Trust is crucial to any relationship, but especially the patient-provider relationship. Patients must have confidence that the provider is motivated to help them improve their health and live a better life. And they must feel that the relationship is a partnership based on an understanding of their values, rather than a paternalistic one.   

“We want to build personal relationships and deliver continuity of care,” Wells says. “We want to walk the patients’ journey with them, to the point where they now give us more permission to help them live a better life, make better decisions, and trust us with recommendations on where to go next. That then allows us to drive outcomes more effectively.”

How Marathon Health Delivers Health and Performance Outcomes

Marathon Health has created a model that works for value-based care, and we are committed to its impact. So much so that we tie our revenue to performance. We start by delivering an experience that people enjoy and use, and that improves outcomes, whether people are healthy or have high-risk chronic needs. We prioritize efficient, appropriate, quality care that delivers short- and long-term savings.

We back our model with performance guarantees tied to better outcomes. And we’ve seen the following results:  

  • 96% of performance guarantees are achieved or exceeded.  
  • Patients who engage with Marathon Health cost their employers 25%-32% less than those who do not.  
  • We have a 90% renewal rate with employers we work with.  
  • We are the only company to have earned the Best in KLAS award two years in a row, which is a testament to strong partnerships with our clients, delivering transparency, outcomes and impact.  
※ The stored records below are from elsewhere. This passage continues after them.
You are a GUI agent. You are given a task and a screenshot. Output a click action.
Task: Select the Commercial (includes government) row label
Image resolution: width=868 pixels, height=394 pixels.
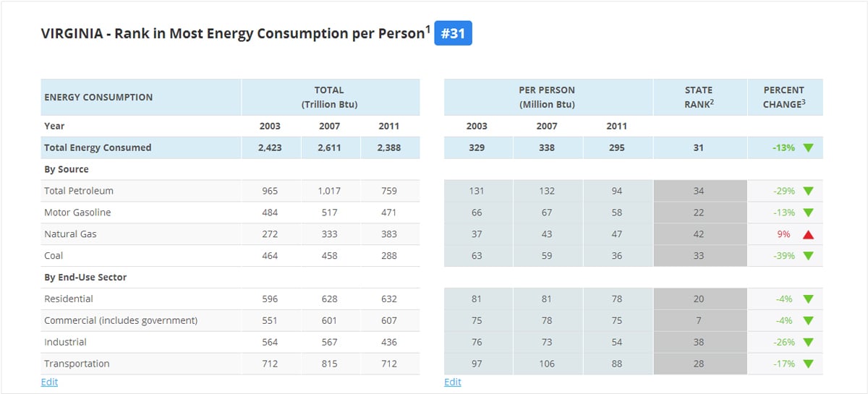[x=121, y=321]
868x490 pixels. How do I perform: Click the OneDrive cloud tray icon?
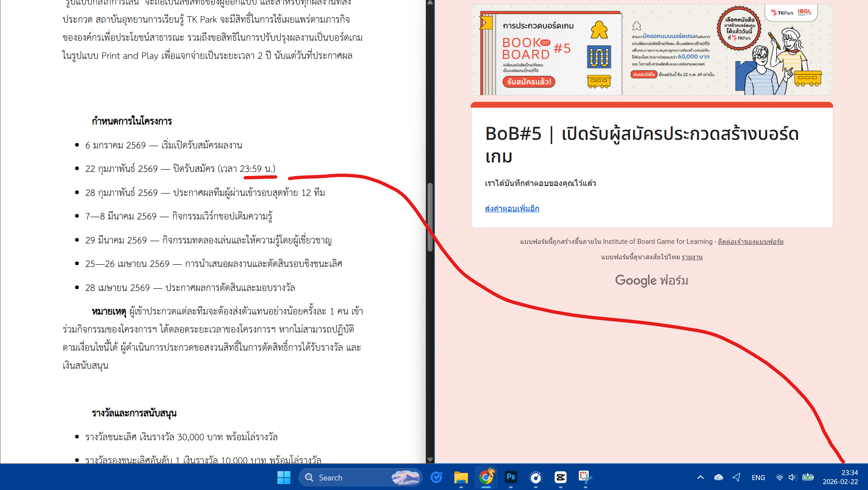click(718, 477)
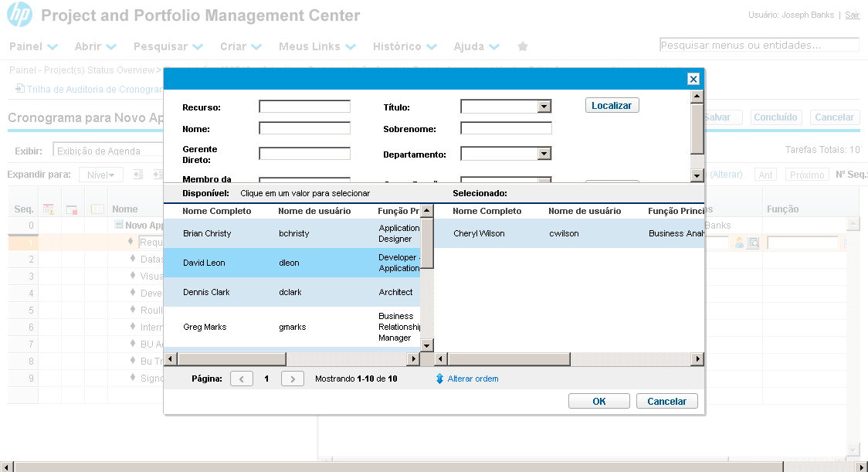
Task: Select David Leon from available list
Action: click(205, 263)
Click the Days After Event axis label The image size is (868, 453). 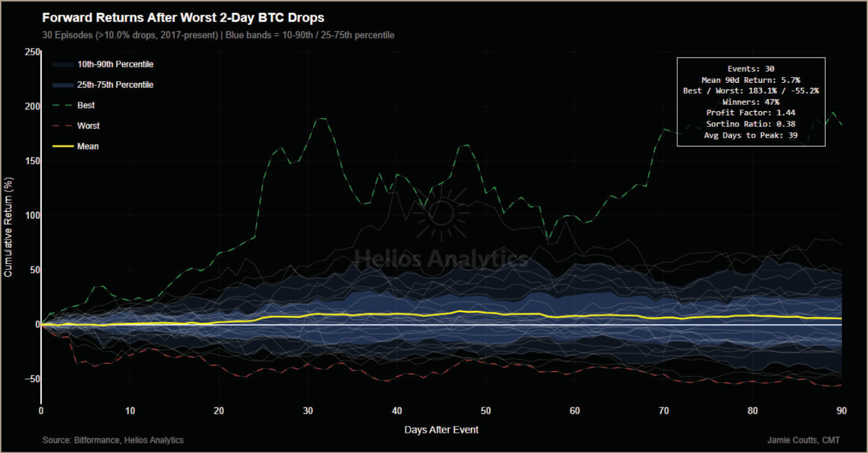tap(441, 430)
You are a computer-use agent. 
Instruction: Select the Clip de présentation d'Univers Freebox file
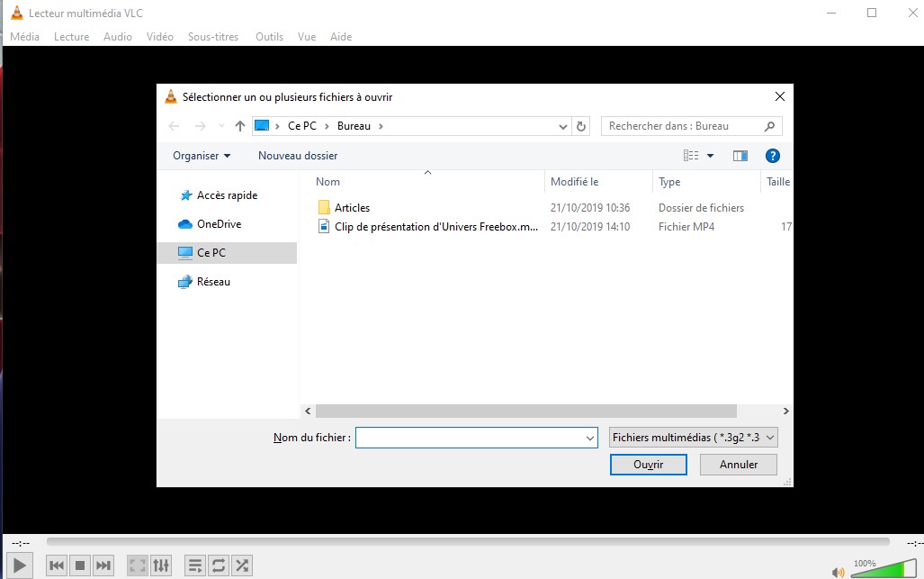coord(435,227)
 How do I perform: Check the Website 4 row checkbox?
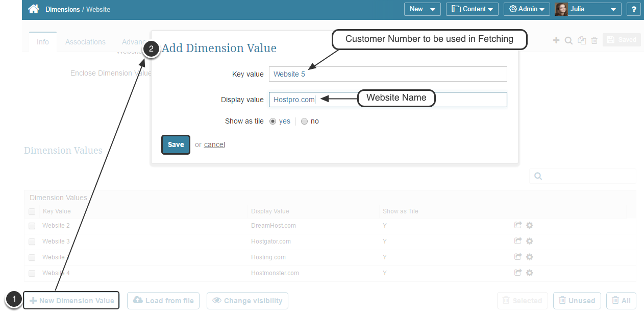coord(32,273)
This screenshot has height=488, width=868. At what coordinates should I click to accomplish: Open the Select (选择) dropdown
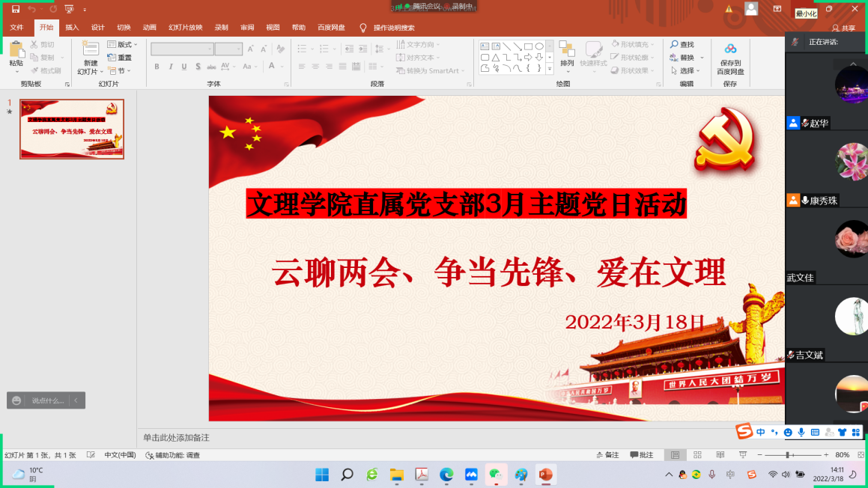coord(685,71)
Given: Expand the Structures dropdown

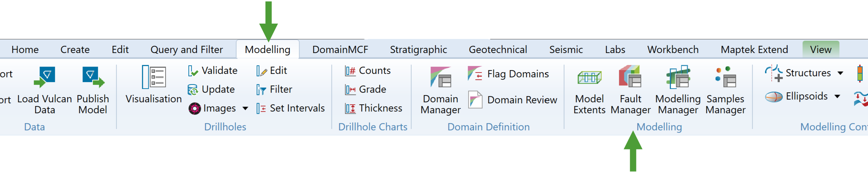Looking at the screenshot, I should click(840, 73).
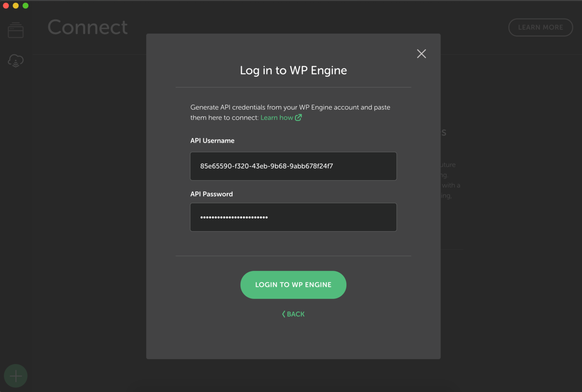Screen dimensions: 582x392
Task: Click the API Password label
Action: coord(211,194)
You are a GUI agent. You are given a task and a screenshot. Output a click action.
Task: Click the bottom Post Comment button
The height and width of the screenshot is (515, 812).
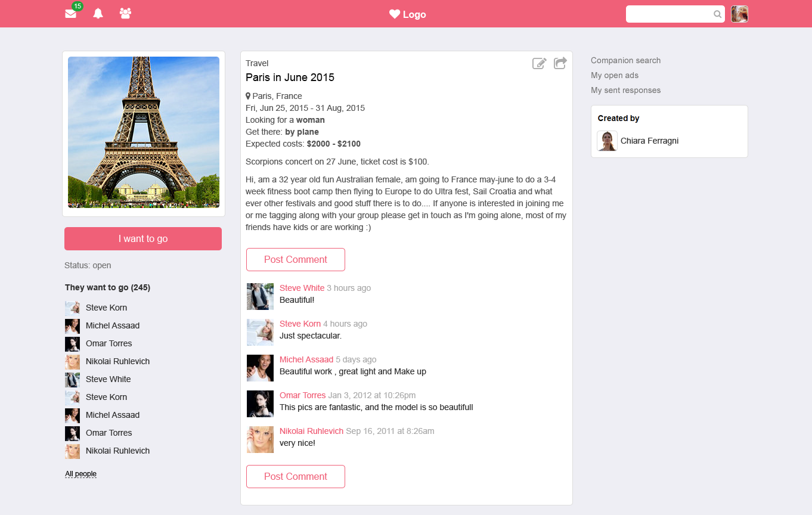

We measure ROI across a number of metrics including primary care reduction, pharmacy reduction, brand-to-generic reduction, lab reductions, specialty care referrals, chronic disease risk reduction, ED and urgency care avoidance, inpatient/outpatient avoidance. And we provide our partners access to real-time client and operational reports.  

The ultimate goal is to transform lives today by achieving outcomes that matter to people. “By focusing on delivering the best care in the present moment, we will fix a broken healthcare system and deliver true value,” Wells says.